Golden Monkey Tracking
While inevitably overshadowed by the gorillas, golden monkeys (a very rare subspecies of the rare blue monkey found only in this part of the world) are another lure to Mgahinga. Tracking starts at 8:30 am, and the guides can find the habituated troop 85% of the time, though they are less easily spotted if it’s raining.
If you’re really into the idea, there are longer four-hour trips, which allow you to be involved with the habituation process.
Mgahinga has three dormant volcanoes that can be climbed, which, though strenuous, require no mountaineering experience. The most popular climb is Mt Sabinyo (3669m), which involves breathtaking walks along gorges and a few challenging ladder ascents, with the reward of getting to the third and final peak where you’ll be standing in Uganda, Rwanda and DRC all at once. It’s a 14km, eight-hour trek.
There’s also the 12km, seven-hour trek to the crater lake at the summit of Mt Muhavura (4127m). It’s the tallest of the volcanoes and almost too perfect to be true, with views reaching all the way to the Rwenzori Mountains. Mt Gahinga (3474m) is the least taxing of the climbs, an 18km, six-hour trek up to its swampy summit through the bamboo zone. All treks lead you into the otherworldly afro-alpine moorland, home of bizarre plants such as giant groundsel and lobelias.

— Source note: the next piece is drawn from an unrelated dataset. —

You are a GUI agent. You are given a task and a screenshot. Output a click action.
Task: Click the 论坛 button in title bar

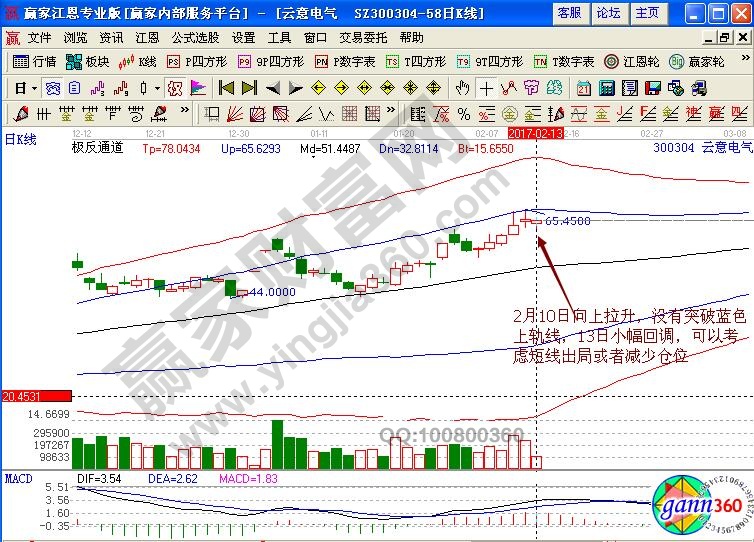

Two less demanding treks, both about 10km long and great for birdwatchers, are the Border Trail, which starts at Sabinyo but then cuts back south along the Congolese border, and the Gorge Trail, which leads to a small waterfall in a gorge halfway up Sabinyo. You could combine these into one long trek.
Organized by UWA, forest tours led by local Twa(Batwa), explain how they used to live in the forest before being forcibly removed when it became a national park. The 3½ hour tours include Twa legends, demonstrations of hunting and fire lighting, and a visit to the 342m-long Garama Cave, a historic residing spot of the Twa, with a song-and-dance performance.

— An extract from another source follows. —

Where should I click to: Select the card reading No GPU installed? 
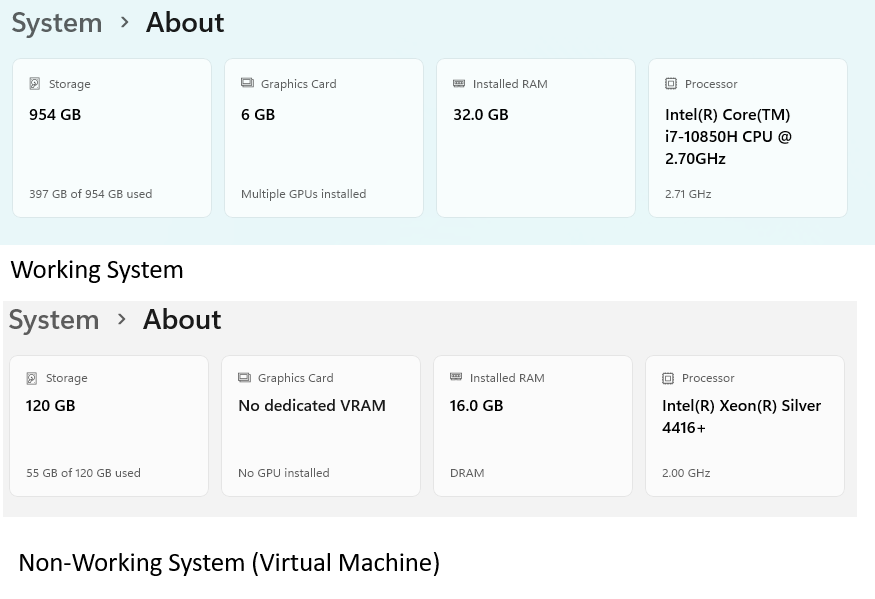click(x=321, y=426)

While at times it feels a bit contrived, the tour provides a much better insight to the Twa people than the often-depressing village visits. Ask your hotel or travel agency to arrange these tours, but do check that all your money goes to the Twa themselves, rather than to people in the middle.

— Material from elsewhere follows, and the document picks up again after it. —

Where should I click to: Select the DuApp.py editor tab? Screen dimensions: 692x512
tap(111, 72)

Amajambere Iwacu Community Campground
Right at the park’s gate, this friendly and extremely peaceful camp, set up and run by the local community has a variety of rooms with nice verandas for relaxing. It’s a good choice for those seeking a local experience and has volunteer opportunities and hot meals available. Proceeds fund school projects in the area.
Mt Gahinga Lodge
Set in a rocky garden that blends in beautifully with the natural surrounds, this luxury lodge oozes charm. The homestead-style cottages have volcano views, playful, bold African décor and ample space, with sofas and fireplaces that take the damp edge off the forest. Rates include drinks and a massage, both perfect after a day’s trekking.
To get here from Kisoro, go 14km in on the Mgahinga-Kisoro road and turn at the signpost for the park. It’s on your right.